まだ辛うじて息はある。が、最早戦力とはならないだろう。
念の為距離を取り、再び構える。あいつの後始末は事が落ち着いてからだ。
問題はここから。残りの奴らは、こんな一発芸のようにはいかないだろう。
最も厄介なのは数、隙を補い合う波状攻撃。
前回から変わりがなければ、残りの数は3匹。ただしあくまで予測の数、変動している可能性も一応考えの隅に置いておく。
遠くから降り注ぐ光撃、物陰から追い出される2匹の銀鞭。
…残りは逃げたか、それともまだ潜伏してるのか?
いずれにせよ、視野外の警戒はエンに任せよう。自分はまず目の前の2匹だ。
駆け出した勢いのまま、まずは1匹目が鞭の一振り。
種は割れてるんだ、素直に受ける訳にはいかない。横に軸をずらし、こちらから踏み込む。

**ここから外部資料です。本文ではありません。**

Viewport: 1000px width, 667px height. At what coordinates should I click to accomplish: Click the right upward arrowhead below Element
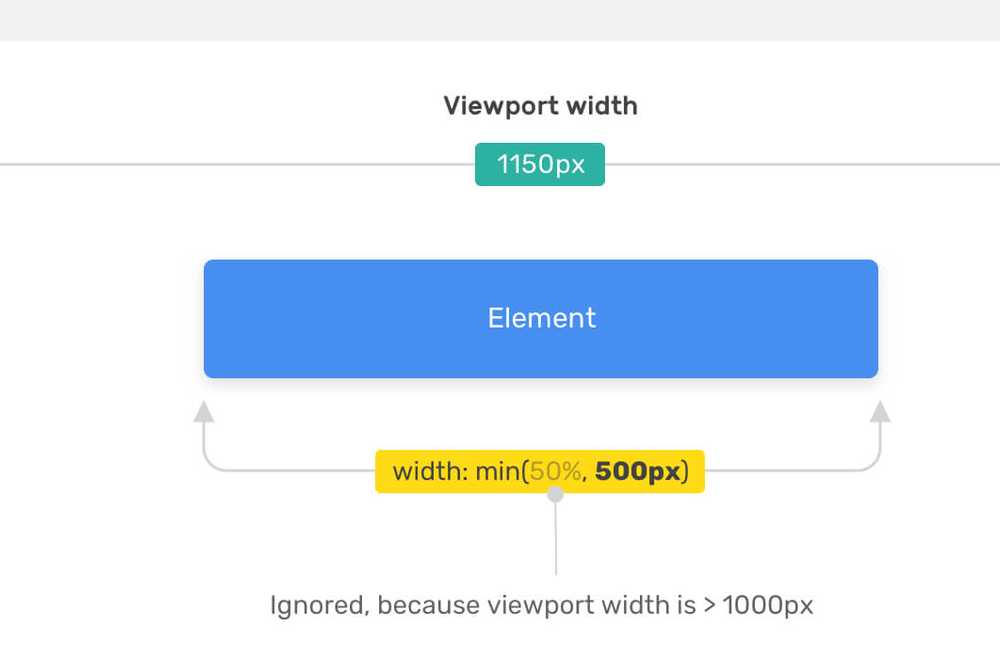tap(880, 411)
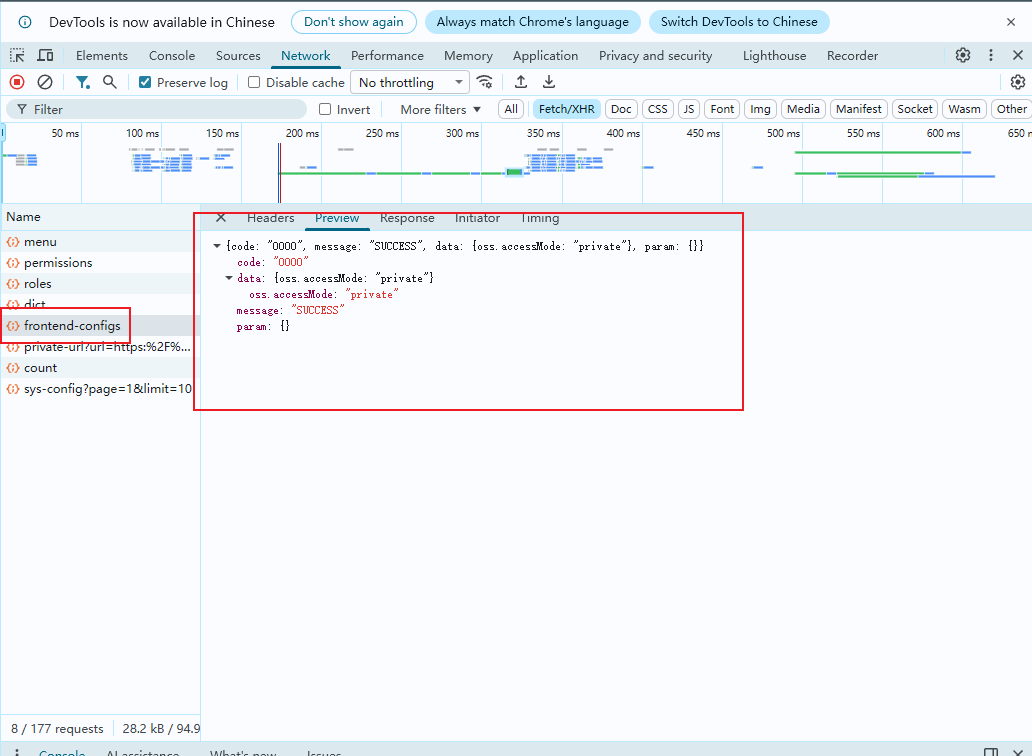The image size is (1032, 756).
Task: Click the filter funnel icon
Action: 83,83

縦に振る関係上、やはり横の範囲には弱い。広く見えていたものは、硬度の無いダミーの体毛か。
しかし間合いを詰められる弱点は相手も想定済み。
大振りな鞭の死角から、2匹めの噛みつき。
左腕の籠手で受けるが、素直に離してくれそうにはない。
身動きが取れない、そう思った丁度のタイミング。
2匹目に当たる衝撃。既視感あるそれは、ラディの援護だろう。
脇腹に深々と刺さる短剣。これで残りは目の前の1匹…と、おそらく隠れてる1匹。
数の上では追い詰めている。が、同時にすぐに優位を取れる手を使い切った。
あとは地力での勝負。
相手に動く気配が無く、こちらも迂闊に動けない。
エンが最後の1匹の相手をしてるのだろう、遠くで閃光が時折見える。
制圧力には長けるが決定打に欠く魔法。注意を引いてくれてるだけでもありがたい。
ラディはナイフを撃ったら乱入への警戒。事前にそう取り決めた。
あいつを信頼するなら、むしろこれ以上の援護は期待できない。
…村の頃の狩りを思い出す。
未熟なりに全力で戦っていたあの頃を。
今、力を借りずどこまで戦えるか。確かめるいい機会だ。